Ireland’s response to climate change, sustainability, and our future role in helping to feed the world must be viewed through the prism of how we best manage and utilise grazed grass and silage.

Unfortunately, this is a story that we have not yet started to tell in any meaningful way.

Had we been at our game, up to this point, I feel that the anti-ruminant rhetoric emanating from so-called ‘think tanks’ around the world would not have gained the traction that it has.

A climate perfect for grass

The fundamental fact is this: Ireland’s soil types and climate are perfectly suited to the growing of grass.

This fact alone must drive every policy decision taken by each and every stakeholder operating within Irish agriculture.

I totally buy into the thinking behind the proposed Protected Geographical Indication (PGI) for Irish Grass Fed Beef. But the PGI must go well beyond the feel-good factor that it will engender, where our beef is concerned.

Rather, it must be used to ram home the fact that grass-based production systems can be used to secure more than significant levels of performance levels from beef cattle.

Scientists who point to the ‘methane-producing’ weaknesses associated with ruminant livestock do not – it seems – take the consumer-friendly images of cattle and sheep grazing contentedly into account when they do their number crunching.

They are interested in performance-related data, which makes me think that they have not been made aware of the tremendous resource that grass represents in an Irish context.

Grazed grass – feed efficiency

Irish farmers have access to the world’s most efficient feed for ruminant livestock.

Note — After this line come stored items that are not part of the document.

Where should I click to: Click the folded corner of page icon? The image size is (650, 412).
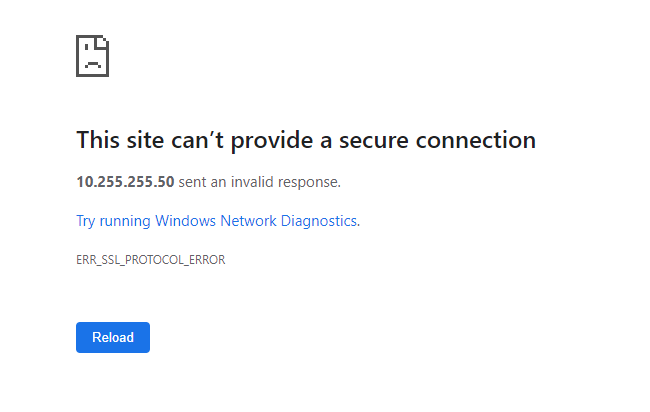[103, 41]
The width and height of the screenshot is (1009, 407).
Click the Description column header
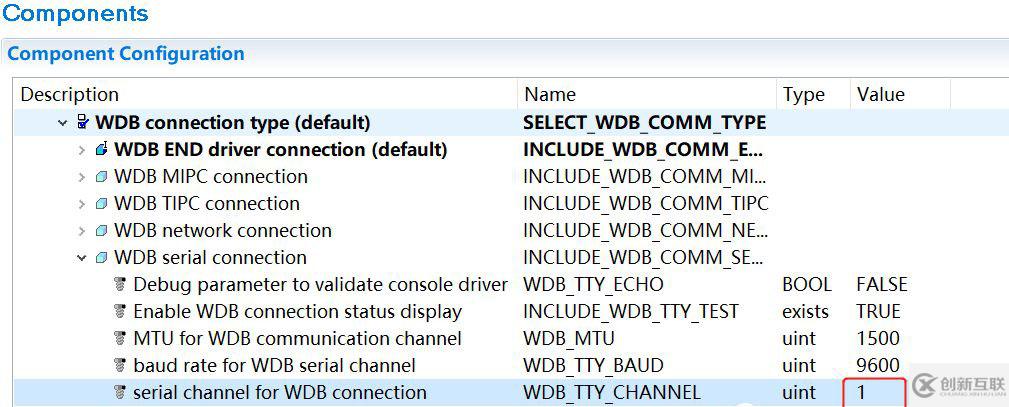(70, 95)
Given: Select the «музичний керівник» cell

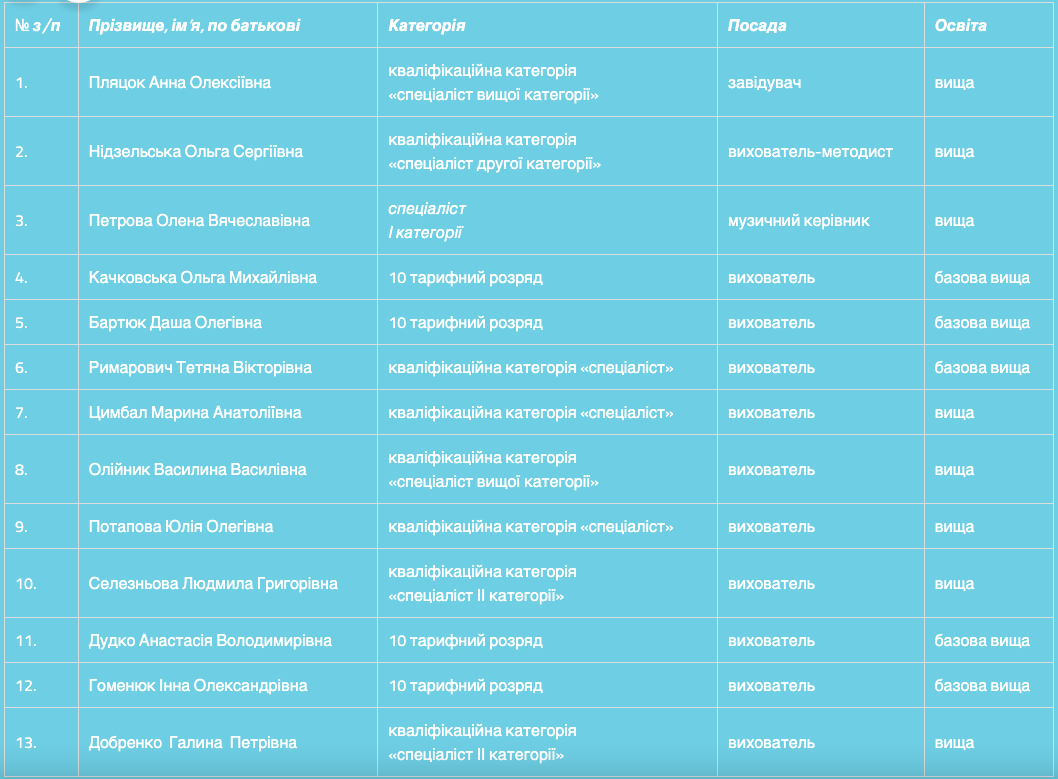Looking at the screenshot, I should (799, 221).
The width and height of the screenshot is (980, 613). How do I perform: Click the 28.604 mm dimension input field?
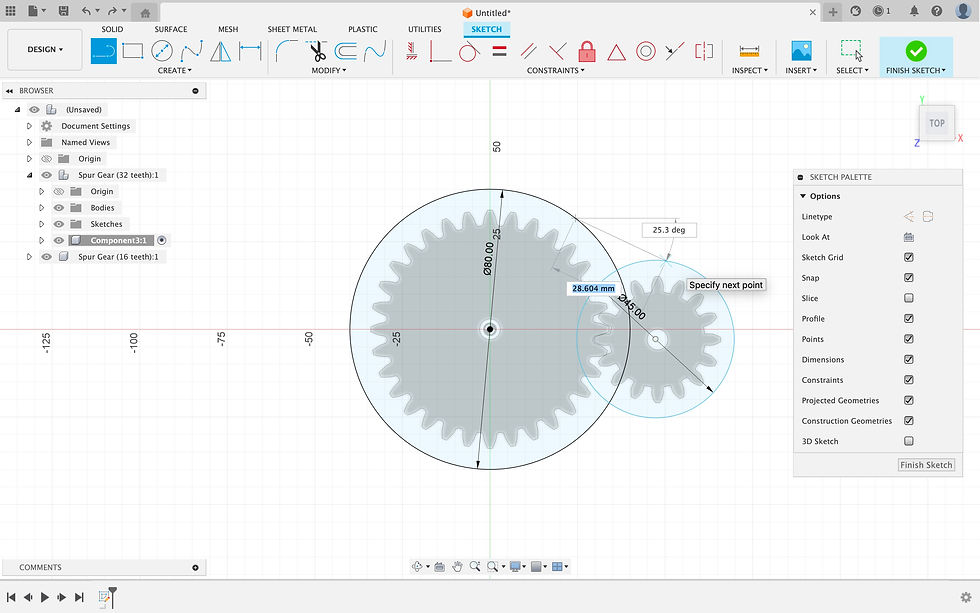(593, 288)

And it comes in the shape of grazed grass.

But the even better news is that there is so much more that our farmers can achieve by managing this resource more efficiently.

The difference between the grass output that can be produced across this island and the utilisation levels achieved by even our best grassland exponents remain more than significant.

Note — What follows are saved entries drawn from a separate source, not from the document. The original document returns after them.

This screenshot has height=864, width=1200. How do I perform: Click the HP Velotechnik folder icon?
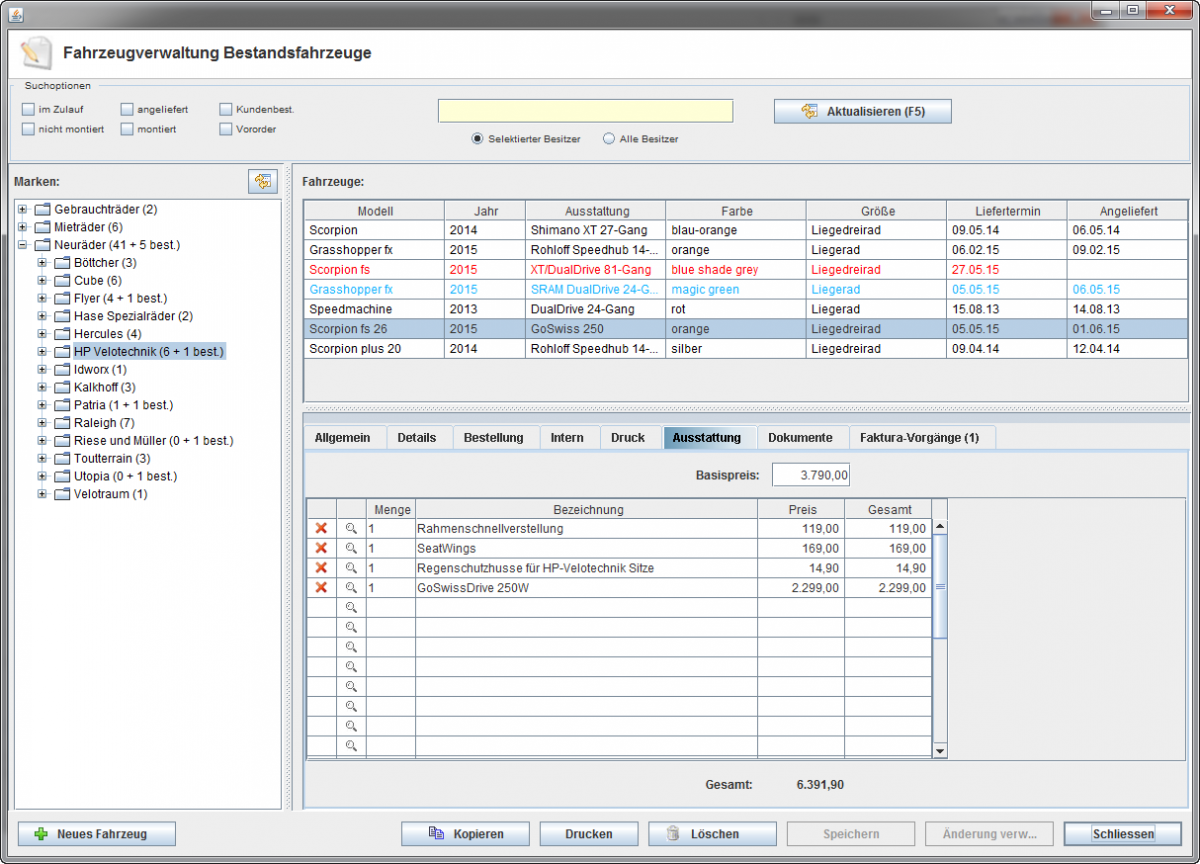click(x=62, y=352)
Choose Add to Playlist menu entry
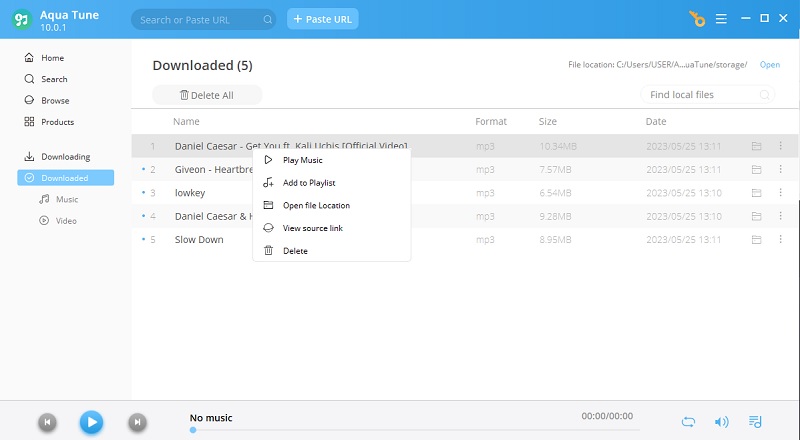Viewport: 800px width, 440px height. point(308,183)
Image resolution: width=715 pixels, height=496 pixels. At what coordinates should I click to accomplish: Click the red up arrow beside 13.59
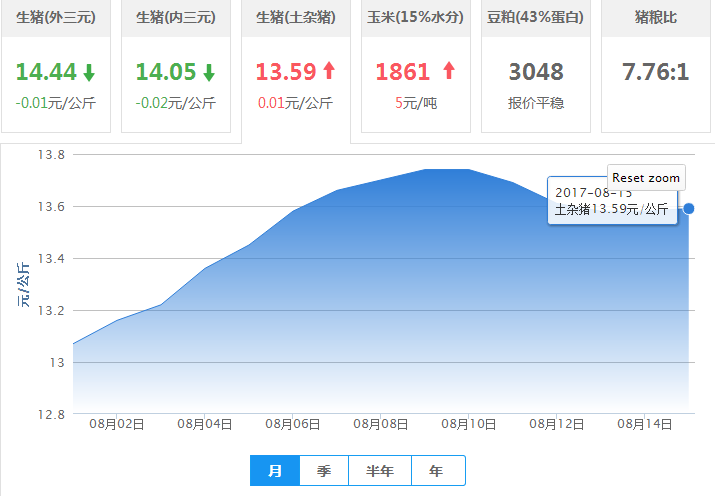pos(329,71)

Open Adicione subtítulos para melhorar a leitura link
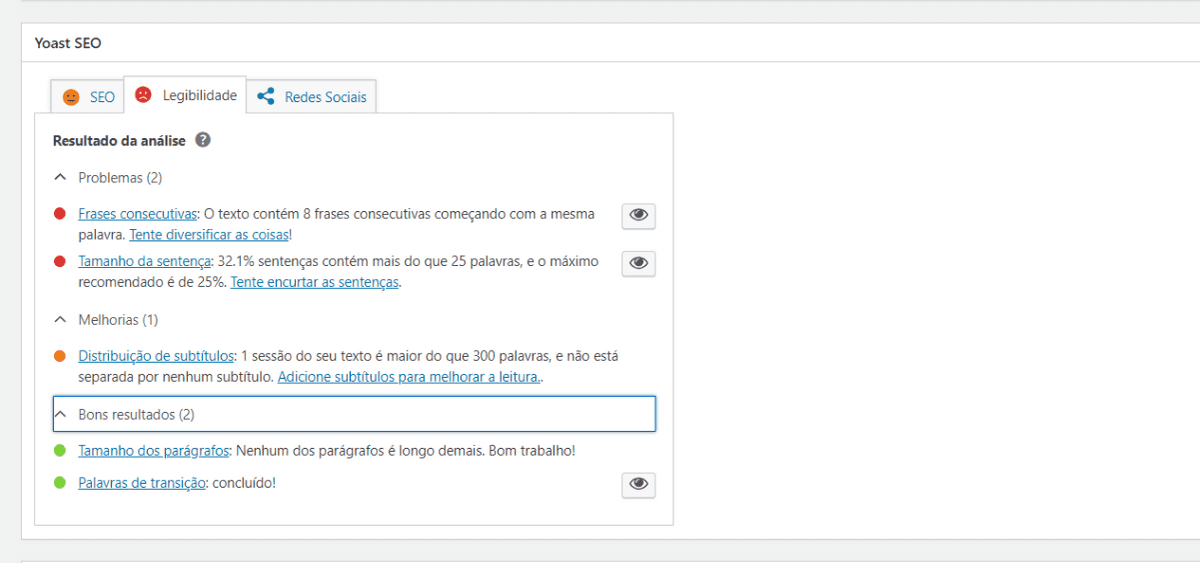[409, 377]
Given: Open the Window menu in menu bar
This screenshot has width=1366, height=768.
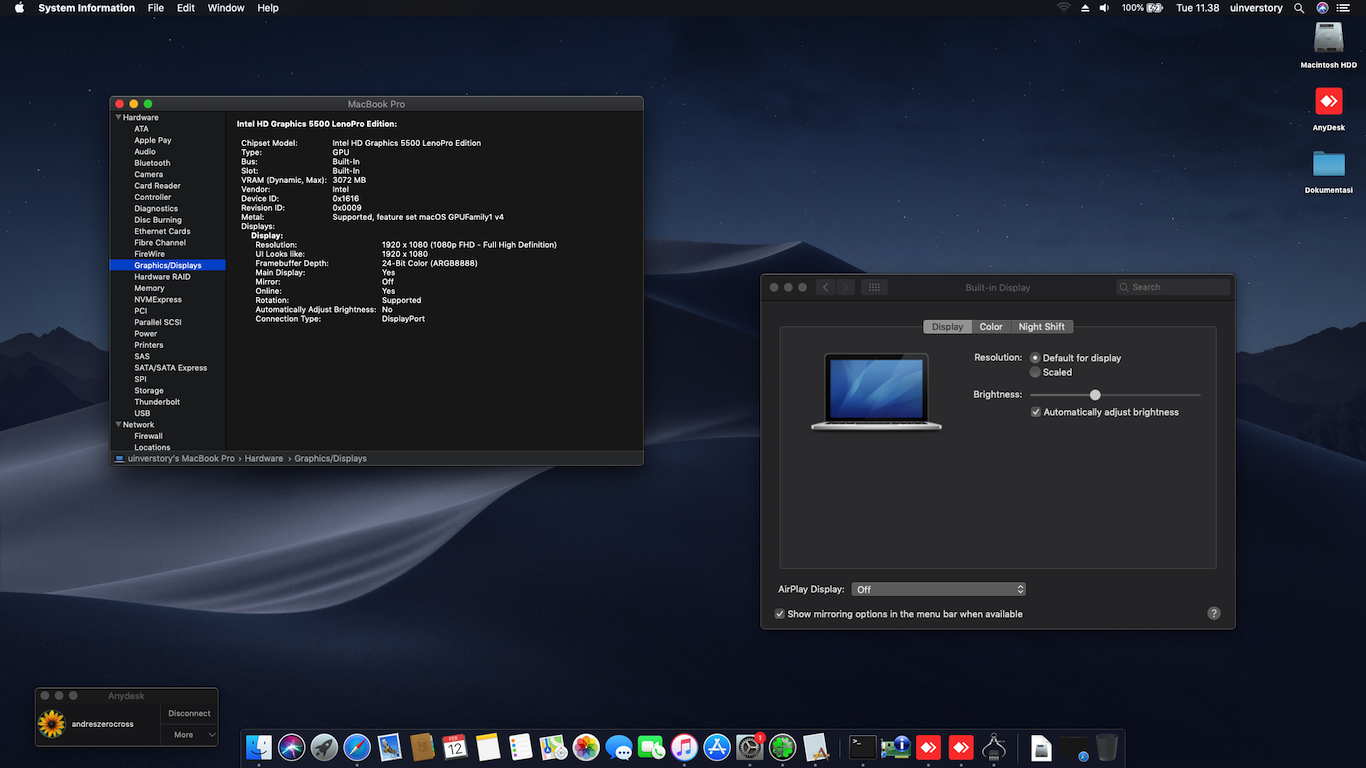Looking at the screenshot, I should [226, 8].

Adding to Ireland’s ‘green credentials’ is the fact that all of this output is being secured exclusively by a rain-fed farming industry.

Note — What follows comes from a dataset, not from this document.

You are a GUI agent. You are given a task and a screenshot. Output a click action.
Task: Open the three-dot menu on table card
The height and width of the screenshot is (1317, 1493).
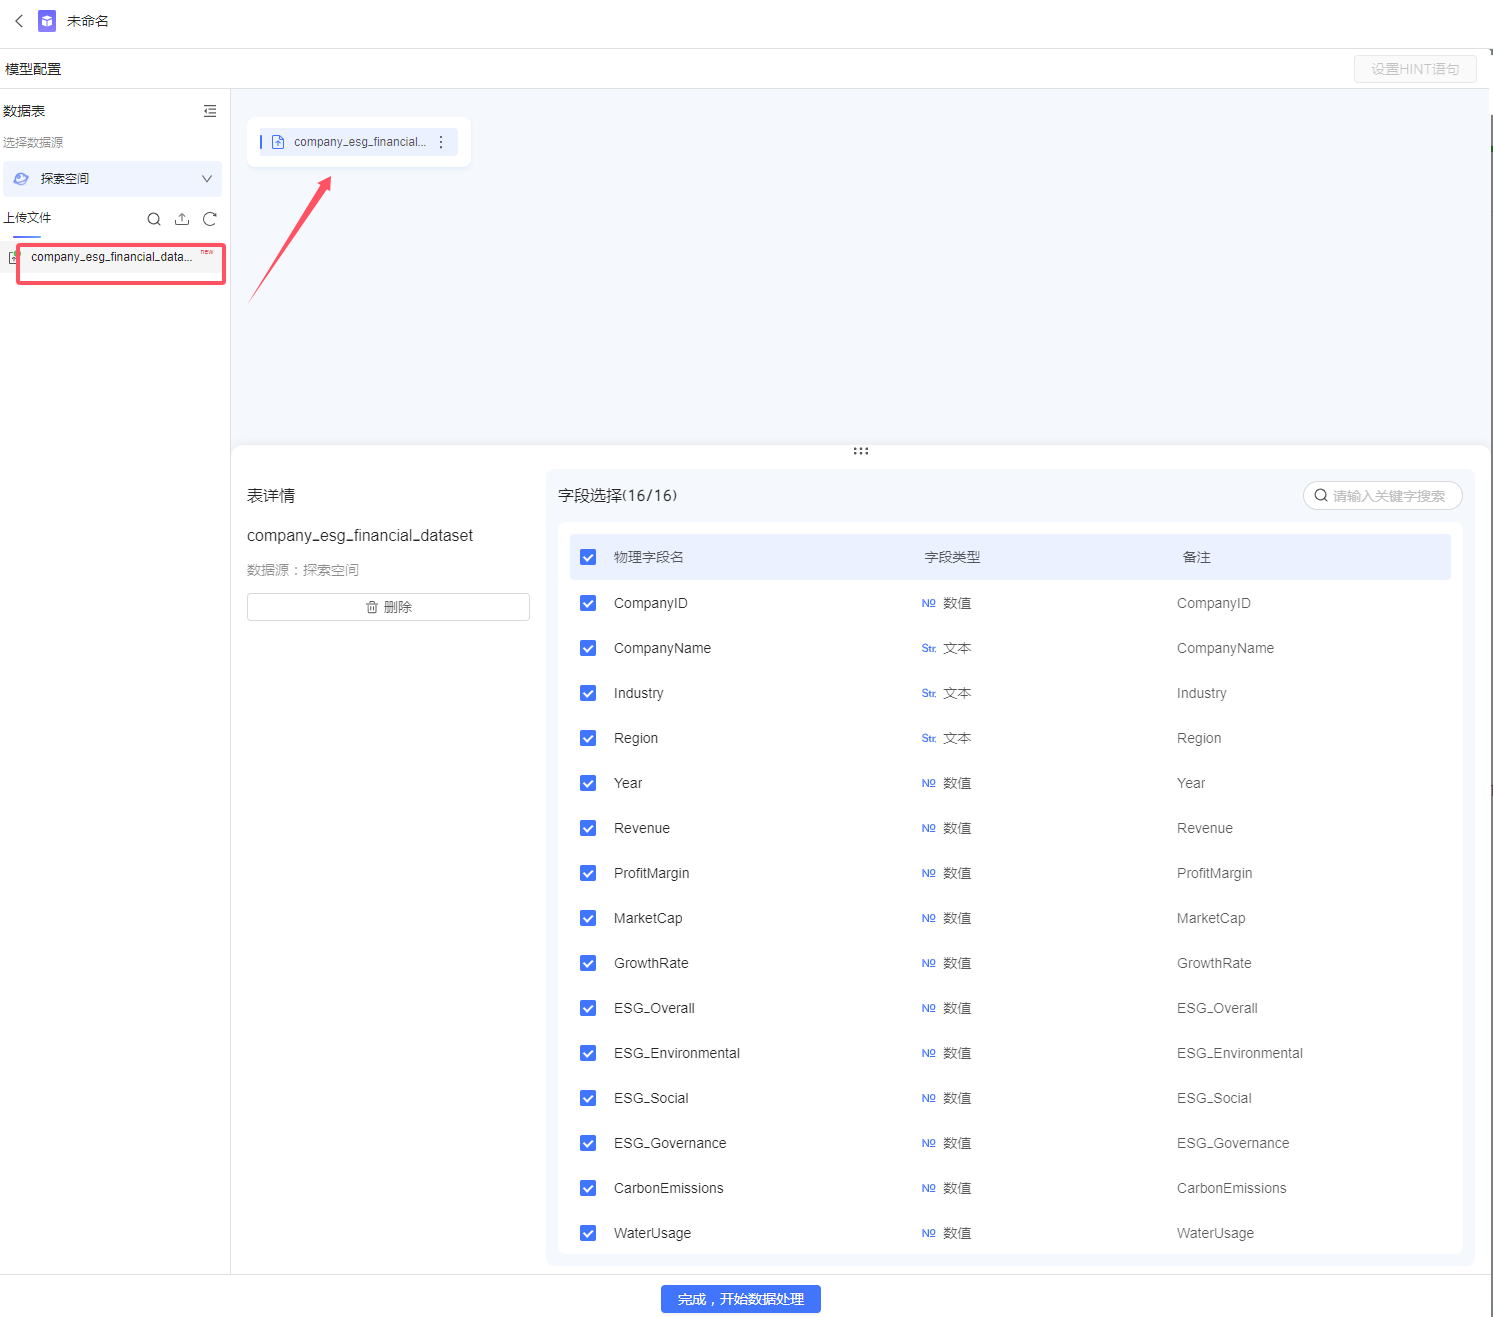point(441,142)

Contrast this with New Zealand where increasing amounts of the milk, beef and lamb they produce is coming from farms that depend heavily on irrigation to drive their pasture-based systems.

Good-news stories

This autumn will see two key international opportunities for Irish agriculture to really profile the good news stories that are so associated with grassland farming in this part of the world.

The first is the 2021 United Nations Climate Change Conference, also known as COP26, taking place in Glasgow. The second is the first-ever United Nations (UN) Food Systems Summit, taking place in New York in September.

It would be remiss of organisations like Bord Bia not to put Ireland’s best foot forward at both of these important gatherings.